Begin

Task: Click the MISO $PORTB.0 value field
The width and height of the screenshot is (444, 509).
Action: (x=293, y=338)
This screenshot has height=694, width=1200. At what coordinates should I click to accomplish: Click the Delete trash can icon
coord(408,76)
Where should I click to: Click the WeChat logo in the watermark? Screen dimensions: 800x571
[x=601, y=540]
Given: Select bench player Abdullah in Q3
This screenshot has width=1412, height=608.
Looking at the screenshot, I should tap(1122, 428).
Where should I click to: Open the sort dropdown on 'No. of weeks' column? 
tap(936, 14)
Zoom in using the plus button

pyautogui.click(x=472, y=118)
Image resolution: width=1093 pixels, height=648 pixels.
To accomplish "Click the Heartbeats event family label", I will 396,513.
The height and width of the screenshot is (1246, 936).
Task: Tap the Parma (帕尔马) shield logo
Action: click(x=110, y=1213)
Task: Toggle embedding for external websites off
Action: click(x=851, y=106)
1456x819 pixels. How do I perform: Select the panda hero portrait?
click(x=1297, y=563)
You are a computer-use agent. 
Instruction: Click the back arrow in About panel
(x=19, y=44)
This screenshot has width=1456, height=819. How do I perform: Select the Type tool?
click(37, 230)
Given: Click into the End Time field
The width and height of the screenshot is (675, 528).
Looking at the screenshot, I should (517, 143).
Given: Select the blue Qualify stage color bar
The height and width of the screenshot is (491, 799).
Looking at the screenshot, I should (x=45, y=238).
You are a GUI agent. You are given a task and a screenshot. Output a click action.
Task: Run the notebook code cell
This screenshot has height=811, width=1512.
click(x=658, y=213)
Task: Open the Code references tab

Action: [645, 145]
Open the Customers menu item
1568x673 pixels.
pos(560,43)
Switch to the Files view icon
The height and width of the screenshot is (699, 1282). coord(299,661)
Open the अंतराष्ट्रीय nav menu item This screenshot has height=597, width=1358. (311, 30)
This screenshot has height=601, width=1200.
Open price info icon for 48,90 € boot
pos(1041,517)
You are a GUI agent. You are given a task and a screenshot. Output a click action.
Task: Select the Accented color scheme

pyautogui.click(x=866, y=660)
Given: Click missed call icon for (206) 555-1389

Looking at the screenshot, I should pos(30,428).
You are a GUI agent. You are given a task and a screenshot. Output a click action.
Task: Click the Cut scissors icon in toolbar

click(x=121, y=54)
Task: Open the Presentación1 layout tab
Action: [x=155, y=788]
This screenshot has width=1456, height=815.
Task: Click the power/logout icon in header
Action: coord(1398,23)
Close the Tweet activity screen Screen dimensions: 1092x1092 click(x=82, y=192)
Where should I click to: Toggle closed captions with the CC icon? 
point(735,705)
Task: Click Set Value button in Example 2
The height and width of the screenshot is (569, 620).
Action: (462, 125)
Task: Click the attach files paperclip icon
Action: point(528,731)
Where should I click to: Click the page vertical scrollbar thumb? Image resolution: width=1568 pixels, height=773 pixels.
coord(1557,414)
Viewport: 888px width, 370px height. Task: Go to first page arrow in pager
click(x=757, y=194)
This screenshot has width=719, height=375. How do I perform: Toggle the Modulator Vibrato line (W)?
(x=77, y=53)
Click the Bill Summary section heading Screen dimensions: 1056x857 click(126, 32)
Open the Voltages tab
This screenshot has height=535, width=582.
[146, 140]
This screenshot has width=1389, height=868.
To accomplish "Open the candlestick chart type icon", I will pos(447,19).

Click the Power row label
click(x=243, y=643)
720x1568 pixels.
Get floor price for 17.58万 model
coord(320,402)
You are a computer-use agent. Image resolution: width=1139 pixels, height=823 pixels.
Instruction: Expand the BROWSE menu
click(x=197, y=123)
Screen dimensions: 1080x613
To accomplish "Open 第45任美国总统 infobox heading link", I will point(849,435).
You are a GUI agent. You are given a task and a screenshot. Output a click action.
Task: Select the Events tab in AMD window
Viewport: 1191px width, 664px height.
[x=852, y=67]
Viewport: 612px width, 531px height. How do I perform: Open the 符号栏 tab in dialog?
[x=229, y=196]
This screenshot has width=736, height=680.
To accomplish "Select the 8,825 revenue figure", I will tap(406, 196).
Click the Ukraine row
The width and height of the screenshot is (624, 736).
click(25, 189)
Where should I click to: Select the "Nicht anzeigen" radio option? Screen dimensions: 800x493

End

• EXERCISE GOAL
Reproduce the items above verbatim, from the line containing "Given: Select bench player Abdullah in Q3" up to and including the line containing "Looking at the screenshot, I should (x=45, y=238).".

• SOLUTION TO THIS TASK
Given: Select bench player Abdullah in Q3
This screenshot has width=1412, height=608.
Looking at the screenshot, I should tap(1122, 428).
Where should I click to: Open the sort dropdown on 'No. of weeks' column? 
tap(936, 14)
Zoom in using the plus button

pyautogui.click(x=472, y=118)
Image resolution: width=1093 pixels, height=648 pixels.
To accomplish "Click the Heartbeats event family label", I will 396,513.
The height and width of the screenshot is (1246, 936).
Task: Tap the Parma (帕尔马) shield logo
Action: click(x=110, y=1213)
Task: Toggle embedding for external websites off
Action: click(x=851, y=106)
1456x819 pixels. How do I perform: Select the panda hero portrait?
click(x=1297, y=563)
You are a computer-use agent. 
Instruction: Click the back arrow in About panel
(x=19, y=44)
This screenshot has width=1456, height=819. How do I perform: Select the Type tool?
click(37, 230)
Given: Click into the End Time field
The width and height of the screenshot is (675, 528).
Looking at the screenshot, I should (517, 143).
Given: Select the blue Qualify stage color bar
The height and width of the screenshot is (491, 799).
Looking at the screenshot, I should (x=45, y=238).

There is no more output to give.